This month I made two amazing discoveries. First, they are filming another Jurassic Park movie called Jurassic World. For someone who quotes the line, “Hold on to your butts,” when anything exciting is about to happen, this is a great day. The second discovery I made is that there are still Christian schools in the United States that do not teach about dinosaurs as part of their curriculum. I found out this astounding fact from a girl in my Bible study who admitted that she was not educated about “terrible lizards” as a kid.
I can’t imagine growing up without knowing about those fascinating creatures. My cousin and I played dinosaur hunter and looked for fossils in my backyard. I kept a “dinosaur notebook” of newspaper and magazine articles about dinosaurs. And who doesn’t love to laugh at a T-Rex and it’s funny little arms?
The reason my friend’s Christian school did not educate their students about dinosaurs is because her school only taught creationism and did not teach about evolution. As a child growing up in church I remember being confused about how dinosaurs fit into the Bible. I couldn’t figure out how Adam and Eve and Noah’s Ark fit in with Triceratops and Stegosaurs. To solve the riddle, I did what any curious Christian kid would do and got a book from the church library called “Dinosaurs in the Bible” or something like that. I don’t remember much about it except that it had pictures of dinosaurs in the Garden of Eden. Apparently the book was enough to satisfy my curiosity and convince me that science and the Bible could fit together.

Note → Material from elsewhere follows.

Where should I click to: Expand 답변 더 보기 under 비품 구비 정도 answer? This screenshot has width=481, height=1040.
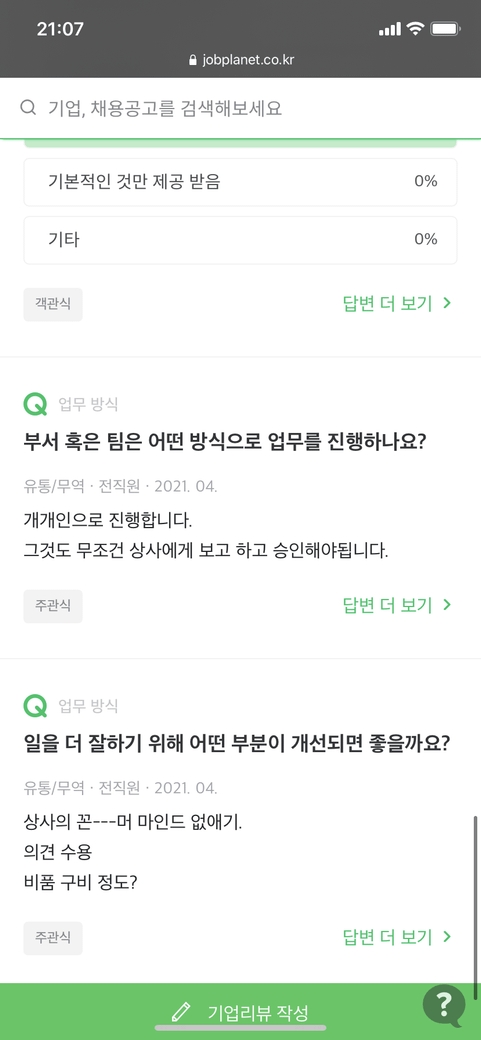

My friend’s lack of dino-knowledge is a funny yet poignant example of a larger problem I see in parts of Christendom today. When Christians face difficult topics, such as, “How do science and the Bible fit together?”, sometimes our response is to ignore the question altogether and stick our heads in the sand (like a modern day descendant of dinosaurs, the ostrich). By avoiding current questions that are sticky or difficult to answer, are Christians becoming “dinosaurs?”
I see the Church doing this a lot with issues of sexuality. Instead of having frank and candid discussions with our youth about sexuality, we assume that all our youth are saints and are not interested in sex. Instead of recognizing that there are lesbian, gay, bisexual and transgender people in our churches, we deny that they exist. Instead of giving youth who are questioning their sexuality or gender identity a safe place to explore their questions, we silence them. Instead of providing support for Christian parents with gay children, we shame them into thinking they’re alone.
Questions about evolution or sexuality are not going to go away. Good or bad, right or wrong, sin or not sin, LGBTQ people exist in our churches, Christian colleges, and ministries. They sit in our pews, teach Sunday school, and serve in our soup kitchens. LGBTQ people attend Christian universities and colleges. There are even LGBTQ people serving as Christian missionaries in foreign lands. We can no longer pretend that this topic only exists in the “secular” world.
I am not suggesting that lead pastors have to preach a six week sermon series or that Christian universities need to offer a course on sexuality (although, if done well both of those could be instrumental in creating space for LGBTQ people to know and be loved by Christ.) I am suggesting that churches, universities, and ministries take a long hard look at themselves and their policies on this topic to examine if their “stance” matches Christ’s commandment to love others.
The least we can do is admit that this touches our churches, colleges, and ministries and educate ourselves about loving the LGBTQ community as Christ would. We should create safe spaces for people to question their sexuality or gender identity, where they can find not condemnation, but the unconditional love of Christ. We should get to know LGBTQ people in our churches and ministries and hear their stories. We should provide support groups for Christian parents with LGBTQ children so they can know they are not alone and don’t have to choose between their child and their faith.